Dataset =>
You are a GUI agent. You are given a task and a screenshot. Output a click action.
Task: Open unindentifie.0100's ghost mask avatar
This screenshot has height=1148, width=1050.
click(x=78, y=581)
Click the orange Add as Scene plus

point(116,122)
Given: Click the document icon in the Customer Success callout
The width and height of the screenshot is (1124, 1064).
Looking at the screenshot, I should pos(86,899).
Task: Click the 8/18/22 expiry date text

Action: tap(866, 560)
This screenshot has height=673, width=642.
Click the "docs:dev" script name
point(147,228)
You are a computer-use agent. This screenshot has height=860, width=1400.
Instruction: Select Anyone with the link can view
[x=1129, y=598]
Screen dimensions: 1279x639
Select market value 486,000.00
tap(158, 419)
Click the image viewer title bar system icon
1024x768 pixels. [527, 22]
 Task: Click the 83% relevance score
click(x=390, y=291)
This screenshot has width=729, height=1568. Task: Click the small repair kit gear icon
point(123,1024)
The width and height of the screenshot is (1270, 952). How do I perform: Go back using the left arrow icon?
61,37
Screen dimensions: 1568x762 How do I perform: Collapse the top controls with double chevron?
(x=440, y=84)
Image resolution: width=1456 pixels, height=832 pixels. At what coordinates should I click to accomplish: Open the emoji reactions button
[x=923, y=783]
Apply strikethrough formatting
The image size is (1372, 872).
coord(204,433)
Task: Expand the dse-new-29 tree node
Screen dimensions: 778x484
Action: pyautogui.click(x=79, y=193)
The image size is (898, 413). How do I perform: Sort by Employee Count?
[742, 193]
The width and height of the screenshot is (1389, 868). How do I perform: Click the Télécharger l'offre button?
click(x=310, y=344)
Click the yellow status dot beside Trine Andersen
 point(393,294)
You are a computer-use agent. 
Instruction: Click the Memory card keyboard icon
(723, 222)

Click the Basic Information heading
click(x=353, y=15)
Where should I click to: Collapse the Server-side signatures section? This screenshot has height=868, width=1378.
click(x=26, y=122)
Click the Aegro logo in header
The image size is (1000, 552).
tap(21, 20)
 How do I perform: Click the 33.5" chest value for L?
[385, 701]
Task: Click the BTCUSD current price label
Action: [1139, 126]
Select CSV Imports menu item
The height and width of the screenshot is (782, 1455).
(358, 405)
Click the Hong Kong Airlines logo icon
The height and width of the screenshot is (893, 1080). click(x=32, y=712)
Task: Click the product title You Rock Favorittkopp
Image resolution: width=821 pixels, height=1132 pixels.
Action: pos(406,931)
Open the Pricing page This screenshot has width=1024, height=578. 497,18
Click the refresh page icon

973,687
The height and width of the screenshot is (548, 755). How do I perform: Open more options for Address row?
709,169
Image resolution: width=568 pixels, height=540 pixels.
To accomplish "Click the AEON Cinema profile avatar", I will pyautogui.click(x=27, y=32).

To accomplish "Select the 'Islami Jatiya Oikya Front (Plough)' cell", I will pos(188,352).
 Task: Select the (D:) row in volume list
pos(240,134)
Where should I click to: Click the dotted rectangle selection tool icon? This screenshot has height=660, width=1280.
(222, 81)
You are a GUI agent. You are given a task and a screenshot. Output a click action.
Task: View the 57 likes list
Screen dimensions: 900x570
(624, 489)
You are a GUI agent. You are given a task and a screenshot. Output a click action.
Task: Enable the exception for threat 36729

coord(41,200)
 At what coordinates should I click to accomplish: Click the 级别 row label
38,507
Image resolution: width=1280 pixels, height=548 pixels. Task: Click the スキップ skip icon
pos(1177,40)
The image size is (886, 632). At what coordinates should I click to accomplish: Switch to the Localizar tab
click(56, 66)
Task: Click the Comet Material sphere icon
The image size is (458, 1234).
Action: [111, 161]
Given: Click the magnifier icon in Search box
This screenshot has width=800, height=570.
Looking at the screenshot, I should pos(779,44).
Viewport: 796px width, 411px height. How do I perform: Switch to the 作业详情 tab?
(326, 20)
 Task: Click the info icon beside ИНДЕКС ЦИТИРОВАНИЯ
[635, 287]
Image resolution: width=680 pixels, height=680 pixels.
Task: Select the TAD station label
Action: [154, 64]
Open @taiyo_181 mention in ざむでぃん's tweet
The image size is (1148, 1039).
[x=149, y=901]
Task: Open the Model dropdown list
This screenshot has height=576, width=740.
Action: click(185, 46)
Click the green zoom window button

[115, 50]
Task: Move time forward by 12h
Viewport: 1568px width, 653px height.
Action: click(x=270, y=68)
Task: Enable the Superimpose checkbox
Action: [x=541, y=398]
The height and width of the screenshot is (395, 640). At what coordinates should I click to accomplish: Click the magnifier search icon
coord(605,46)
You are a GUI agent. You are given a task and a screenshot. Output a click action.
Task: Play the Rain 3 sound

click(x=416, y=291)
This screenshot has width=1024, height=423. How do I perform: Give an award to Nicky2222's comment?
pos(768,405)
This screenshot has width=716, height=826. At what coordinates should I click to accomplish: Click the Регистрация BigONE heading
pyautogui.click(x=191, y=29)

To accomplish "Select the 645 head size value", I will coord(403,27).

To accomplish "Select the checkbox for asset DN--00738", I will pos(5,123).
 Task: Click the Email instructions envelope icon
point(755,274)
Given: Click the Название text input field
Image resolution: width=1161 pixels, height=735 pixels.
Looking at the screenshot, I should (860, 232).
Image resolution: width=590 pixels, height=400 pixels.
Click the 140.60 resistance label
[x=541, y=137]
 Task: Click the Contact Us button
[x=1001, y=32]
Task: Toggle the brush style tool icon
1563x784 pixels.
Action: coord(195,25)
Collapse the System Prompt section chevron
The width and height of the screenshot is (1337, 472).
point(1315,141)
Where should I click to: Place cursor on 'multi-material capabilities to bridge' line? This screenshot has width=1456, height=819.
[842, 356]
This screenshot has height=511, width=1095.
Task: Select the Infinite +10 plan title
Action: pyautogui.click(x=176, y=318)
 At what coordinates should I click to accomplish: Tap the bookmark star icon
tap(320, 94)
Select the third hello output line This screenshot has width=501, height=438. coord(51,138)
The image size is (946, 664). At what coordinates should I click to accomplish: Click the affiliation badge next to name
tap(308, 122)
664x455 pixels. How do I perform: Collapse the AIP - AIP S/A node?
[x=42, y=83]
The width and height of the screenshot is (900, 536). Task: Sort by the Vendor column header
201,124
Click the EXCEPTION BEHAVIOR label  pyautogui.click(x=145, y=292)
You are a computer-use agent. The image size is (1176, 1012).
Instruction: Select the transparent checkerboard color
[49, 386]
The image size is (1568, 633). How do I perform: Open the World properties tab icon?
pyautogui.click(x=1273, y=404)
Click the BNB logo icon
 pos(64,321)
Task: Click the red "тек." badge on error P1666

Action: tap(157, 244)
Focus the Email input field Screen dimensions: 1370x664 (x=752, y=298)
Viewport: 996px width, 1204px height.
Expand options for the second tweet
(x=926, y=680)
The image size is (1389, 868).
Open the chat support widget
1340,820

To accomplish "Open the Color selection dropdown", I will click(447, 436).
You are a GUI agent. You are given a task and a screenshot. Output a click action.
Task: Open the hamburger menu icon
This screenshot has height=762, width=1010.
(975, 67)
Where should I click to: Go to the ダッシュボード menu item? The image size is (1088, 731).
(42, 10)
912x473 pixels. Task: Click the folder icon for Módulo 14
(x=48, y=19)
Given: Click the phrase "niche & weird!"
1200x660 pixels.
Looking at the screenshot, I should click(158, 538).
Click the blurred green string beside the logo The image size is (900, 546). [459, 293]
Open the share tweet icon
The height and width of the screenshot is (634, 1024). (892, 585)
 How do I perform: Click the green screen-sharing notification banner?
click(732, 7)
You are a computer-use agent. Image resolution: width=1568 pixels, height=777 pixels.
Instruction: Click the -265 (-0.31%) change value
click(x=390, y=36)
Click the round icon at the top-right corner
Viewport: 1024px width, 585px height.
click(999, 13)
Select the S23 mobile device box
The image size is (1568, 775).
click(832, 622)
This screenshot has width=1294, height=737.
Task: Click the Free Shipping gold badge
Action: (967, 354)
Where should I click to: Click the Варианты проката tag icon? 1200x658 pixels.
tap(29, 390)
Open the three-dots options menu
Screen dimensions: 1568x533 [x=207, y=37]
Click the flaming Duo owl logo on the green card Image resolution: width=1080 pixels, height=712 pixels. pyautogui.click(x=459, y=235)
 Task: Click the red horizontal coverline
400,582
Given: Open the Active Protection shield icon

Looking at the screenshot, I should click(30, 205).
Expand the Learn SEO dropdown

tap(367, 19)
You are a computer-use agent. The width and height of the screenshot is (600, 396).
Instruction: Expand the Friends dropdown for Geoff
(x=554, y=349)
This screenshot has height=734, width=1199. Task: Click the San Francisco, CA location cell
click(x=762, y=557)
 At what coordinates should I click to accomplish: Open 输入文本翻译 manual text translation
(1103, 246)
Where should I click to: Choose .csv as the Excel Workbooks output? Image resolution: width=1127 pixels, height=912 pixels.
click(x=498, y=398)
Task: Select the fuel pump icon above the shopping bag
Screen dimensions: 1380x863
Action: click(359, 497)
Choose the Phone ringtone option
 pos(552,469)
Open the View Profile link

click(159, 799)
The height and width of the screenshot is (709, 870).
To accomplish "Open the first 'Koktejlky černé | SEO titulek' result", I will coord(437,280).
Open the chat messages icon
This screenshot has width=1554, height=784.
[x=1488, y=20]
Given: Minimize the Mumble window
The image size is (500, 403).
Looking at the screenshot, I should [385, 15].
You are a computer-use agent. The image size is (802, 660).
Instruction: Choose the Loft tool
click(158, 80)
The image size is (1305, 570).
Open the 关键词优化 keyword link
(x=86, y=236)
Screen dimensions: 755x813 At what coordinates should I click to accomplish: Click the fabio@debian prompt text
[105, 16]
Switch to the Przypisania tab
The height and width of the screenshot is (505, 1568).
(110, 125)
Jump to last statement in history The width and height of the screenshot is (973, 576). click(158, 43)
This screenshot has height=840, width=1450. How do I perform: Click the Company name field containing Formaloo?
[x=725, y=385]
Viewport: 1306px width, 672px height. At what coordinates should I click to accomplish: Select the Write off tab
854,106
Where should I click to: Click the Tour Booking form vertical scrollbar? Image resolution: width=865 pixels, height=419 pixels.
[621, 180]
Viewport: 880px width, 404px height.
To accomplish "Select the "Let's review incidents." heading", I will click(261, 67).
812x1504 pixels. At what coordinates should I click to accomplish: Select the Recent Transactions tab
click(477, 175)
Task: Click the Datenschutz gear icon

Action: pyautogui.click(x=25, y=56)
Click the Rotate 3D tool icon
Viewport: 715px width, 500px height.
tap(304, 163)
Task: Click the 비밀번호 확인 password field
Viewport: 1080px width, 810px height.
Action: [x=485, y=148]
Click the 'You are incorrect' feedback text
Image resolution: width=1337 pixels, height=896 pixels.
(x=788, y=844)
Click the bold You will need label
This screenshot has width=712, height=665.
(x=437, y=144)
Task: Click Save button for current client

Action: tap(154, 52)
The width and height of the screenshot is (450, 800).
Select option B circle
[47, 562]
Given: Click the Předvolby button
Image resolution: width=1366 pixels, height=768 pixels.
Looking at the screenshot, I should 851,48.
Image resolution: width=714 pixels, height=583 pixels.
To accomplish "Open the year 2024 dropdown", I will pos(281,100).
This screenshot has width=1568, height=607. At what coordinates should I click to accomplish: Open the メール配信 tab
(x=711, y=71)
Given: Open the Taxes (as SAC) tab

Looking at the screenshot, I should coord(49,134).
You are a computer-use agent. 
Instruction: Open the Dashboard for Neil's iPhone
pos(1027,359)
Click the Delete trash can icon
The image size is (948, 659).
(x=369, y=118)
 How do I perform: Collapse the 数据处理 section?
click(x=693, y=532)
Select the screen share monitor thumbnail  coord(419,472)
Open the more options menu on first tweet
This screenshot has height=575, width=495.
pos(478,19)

Problem to work on => Nothing but the lines from the one holding "This screenshot has width=1568, height=607." through the end of the listing above should appear, each exactly as given.

Answer to this task =>
This screenshot has width=1568, height=607. At what coordinates should I click to accomplish: Open the メール配信 tab
(x=711, y=71)
Given: Open the Taxes (as SAC) tab

Looking at the screenshot, I should coord(49,134).
You are a computer-use agent. 
Instruction: Open the Dashboard for Neil's iPhone
pos(1027,359)
Click the Delete trash can icon
The image size is (948, 659).
(x=369, y=118)
 How do I perform: Collapse the 数据处理 section?
click(x=693, y=532)
Select the screen share monitor thumbnail  coord(419,472)
Open the more options menu on first tweet
This screenshot has height=575, width=495.
pos(478,19)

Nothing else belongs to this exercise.